__Data provided__:
>>>>

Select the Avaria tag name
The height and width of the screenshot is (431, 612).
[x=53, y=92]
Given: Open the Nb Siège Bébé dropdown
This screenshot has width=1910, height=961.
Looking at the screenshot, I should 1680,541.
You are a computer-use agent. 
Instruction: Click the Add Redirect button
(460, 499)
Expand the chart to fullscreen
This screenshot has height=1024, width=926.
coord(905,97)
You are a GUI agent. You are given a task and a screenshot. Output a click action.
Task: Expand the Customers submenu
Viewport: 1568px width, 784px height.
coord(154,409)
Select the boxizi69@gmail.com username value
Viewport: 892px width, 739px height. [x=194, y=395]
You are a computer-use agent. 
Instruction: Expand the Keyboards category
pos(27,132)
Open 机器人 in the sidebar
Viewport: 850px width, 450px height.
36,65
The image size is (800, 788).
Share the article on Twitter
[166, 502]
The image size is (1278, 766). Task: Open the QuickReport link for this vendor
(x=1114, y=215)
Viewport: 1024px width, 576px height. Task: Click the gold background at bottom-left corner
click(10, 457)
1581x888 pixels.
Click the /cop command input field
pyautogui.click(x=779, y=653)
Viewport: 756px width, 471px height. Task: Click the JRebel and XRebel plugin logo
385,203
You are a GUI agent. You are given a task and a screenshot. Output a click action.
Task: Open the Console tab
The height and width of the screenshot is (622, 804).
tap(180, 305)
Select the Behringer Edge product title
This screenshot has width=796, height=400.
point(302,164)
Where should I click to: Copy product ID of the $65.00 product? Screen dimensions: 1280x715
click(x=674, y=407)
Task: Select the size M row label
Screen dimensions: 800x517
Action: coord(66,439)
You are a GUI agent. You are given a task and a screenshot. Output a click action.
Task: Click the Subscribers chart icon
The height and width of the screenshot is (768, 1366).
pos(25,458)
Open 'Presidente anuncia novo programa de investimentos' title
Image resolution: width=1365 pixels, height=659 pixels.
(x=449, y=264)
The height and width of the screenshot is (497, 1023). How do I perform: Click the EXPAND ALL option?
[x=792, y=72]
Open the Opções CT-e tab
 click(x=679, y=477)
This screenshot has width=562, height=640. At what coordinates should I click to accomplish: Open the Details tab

<<<<

__Exercise objective__: Transcribe every record above exactly as written.

__Expected answer__:
Select the Avaria tag name
The height and width of the screenshot is (431, 612).
[x=53, y=92]
Given: Open the Nb Siège Bébé dropdown
This screenshot has width=1910, height=961.
Looking at the screenshot, I should 1680,541.
You are a computer-use agent. 
Instruction: Click the Add Redirect button
(460, 499)
Expand the chart to fullscreen
This screenshot has height=1024, width=926.
coord(905,97)
You are a GUI agent. You are given a task and a screenshot. Output a click action.
Task: Expand the Customers submenu
Viewport: 1568px width, 784px height.
coord(154,409)
Select the boxizi69@gmail.com username value
Viewport: 892px width, 739px height. [x=194, y=395]
You are a computer-use agent. 
Instruction: Expand the Keyboards category
pos(27,132)
Open 机器人 in the sidebar
Viewport: 850px width, 450px height.
36,65
The image size is (800, 788).
Share the article on Twitter
[166, 502]
The image size is (1278, 766). Task: Open the QuickReport link for this vendor
(x=1114, y=215)
Viewport: 1024px width, 576px height. Task: Click the gold background at bottom-left corner
click(10, 457)
1581x888 pixels.
Click the /cop command input field
pyautogui.click(x=779, y=653)
Viewport: 756px width, 471px height. Task: Click the JRebel and XRebel plugin logo
385,203
You are a GUI agent. You are given a task and a screenshot. Output a click action.
Task: Open the Console tab
The height and width of the screenshot is (622, 804).
tap(180, 305)
Select the Behringer Edge product title
This screenshot has width=796, height=400.
point(302,164)
Where should I click to: Copy product ID of the $65.00 product? Screen dimensions: 1280x715
click(x=674, y=407)
Task: Select the size M row label
Screen dimensions: 800x517
Action: coord(66,439)
You are a GUI agent. You are given a task and a screenshot. Output a click action.
Task: Click the Subscribers chart icon
The height and width of the screenshot is (768, 1366).
pos(25,458)
Open 'Presidente anuncia novo programa de investimentos' title
Image resolution: width=1365 pixels, height=659 pixels.
(x=449, y=264)
The height and width of the screenshot is (497, 1023). How do I perform: Click the EXPAND ALL option?
[x=792, y=72]
Open the Opções CT-e tab
 click(x=679, y=477)
This screenshot has width=562, height=640. At what coordinates should I click to accomplish: Open the Details tab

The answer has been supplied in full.